── SOURCE INFORMATION

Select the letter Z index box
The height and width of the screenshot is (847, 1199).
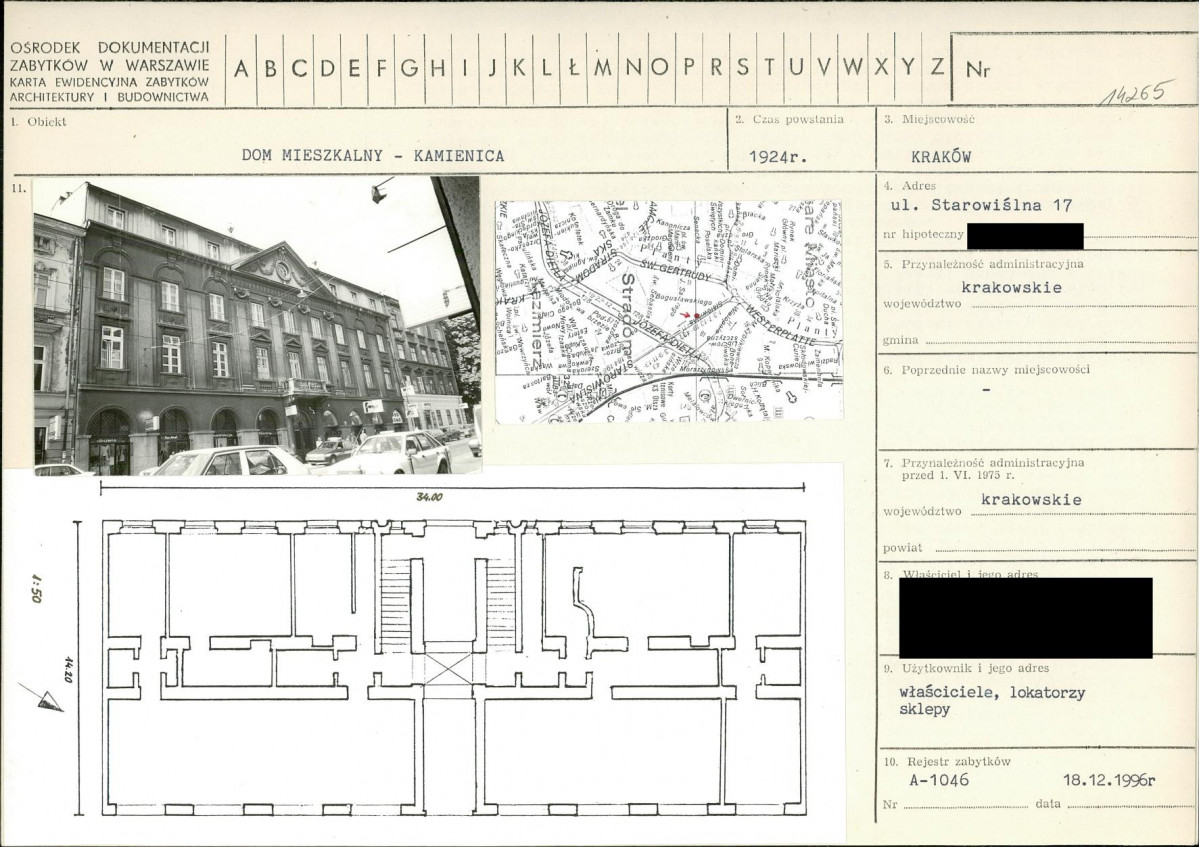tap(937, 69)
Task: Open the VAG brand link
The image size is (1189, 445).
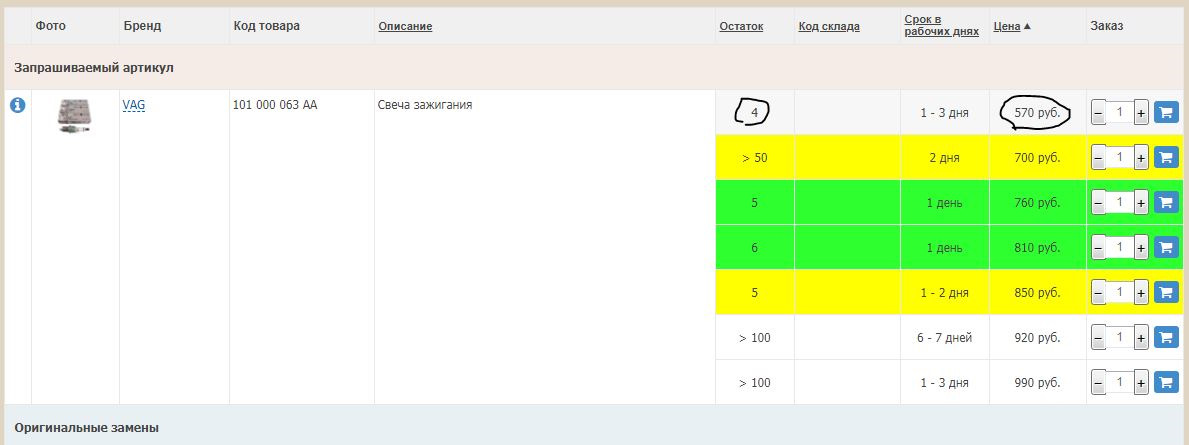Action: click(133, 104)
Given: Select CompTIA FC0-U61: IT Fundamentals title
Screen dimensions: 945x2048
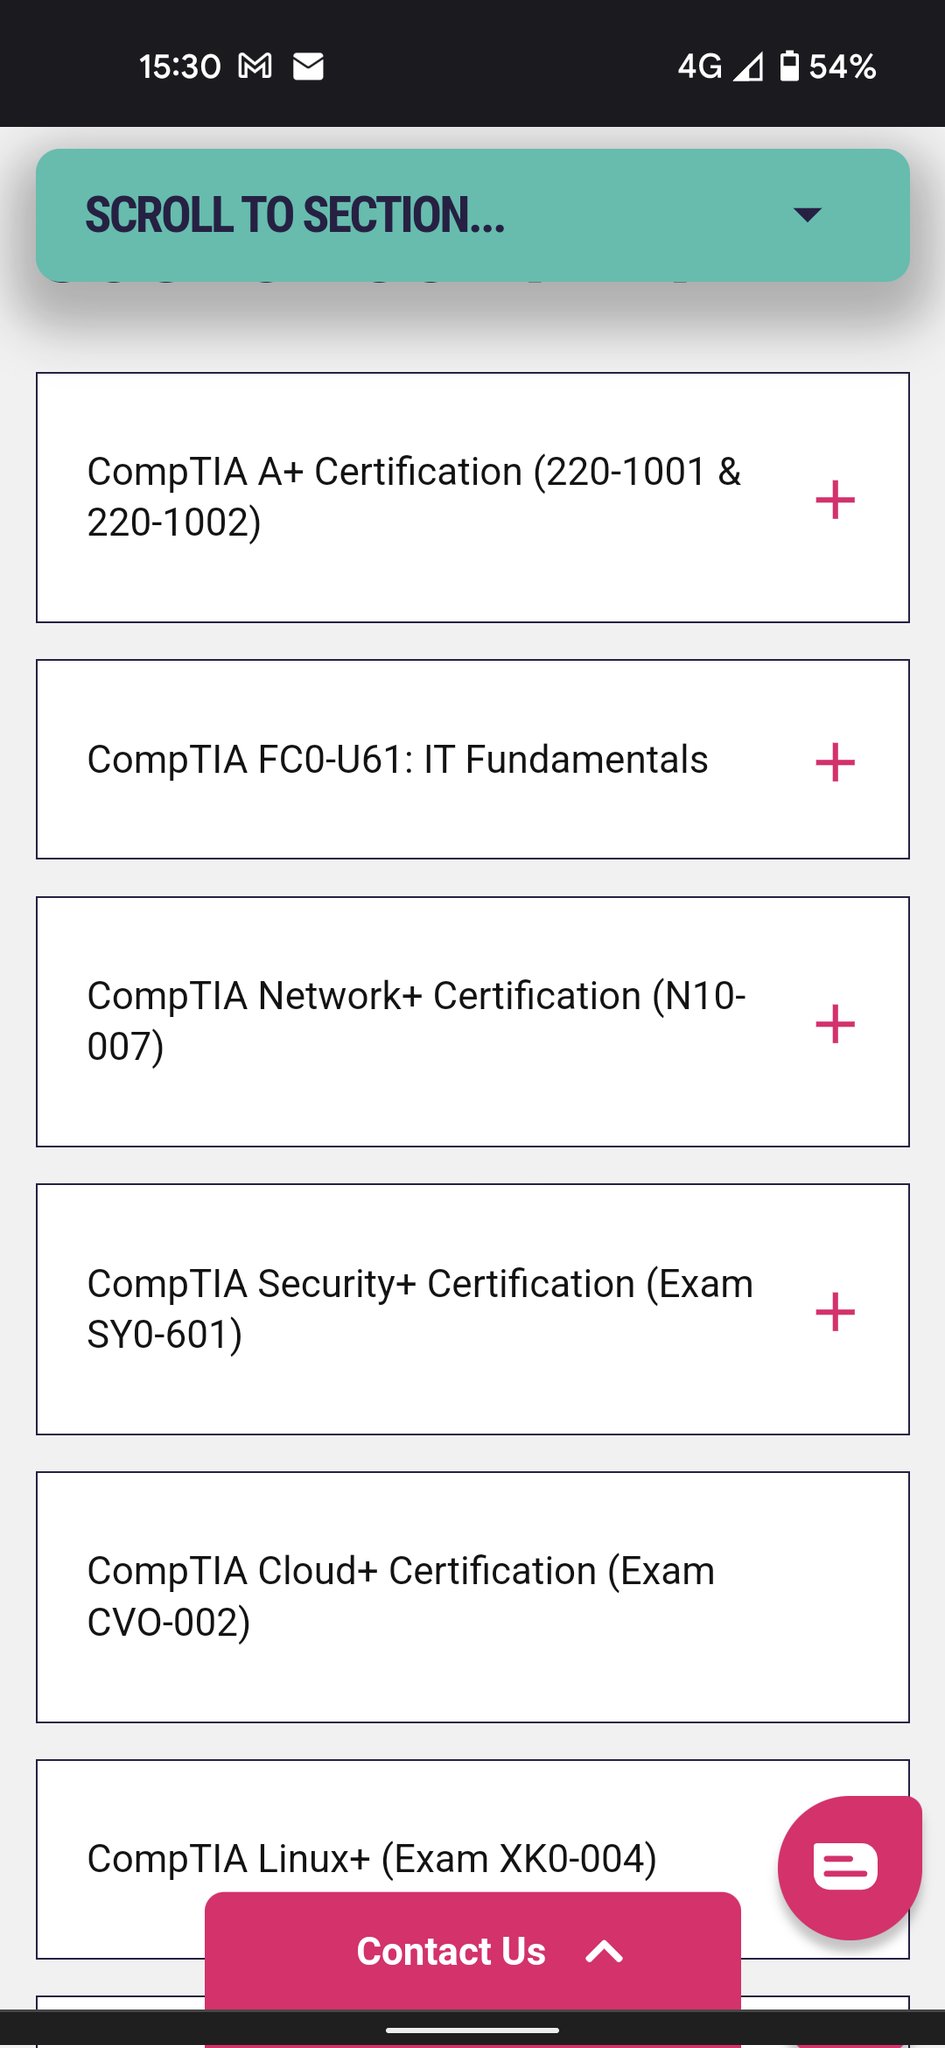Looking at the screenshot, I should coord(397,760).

────

*DESCRIPTION OF THE TASK:* Retype the lines from the one containing "Given: Select CompTIA" down to the last line of the records, both included, exactly and nothing more. Pictures stay out.

*SOLVED PROBLEM:*
Given: Select CompTIA FC0-U61: IT Fundamentals title
Screen dimensions: 945x2048
Looking at the screenshot, I should coord(397,760).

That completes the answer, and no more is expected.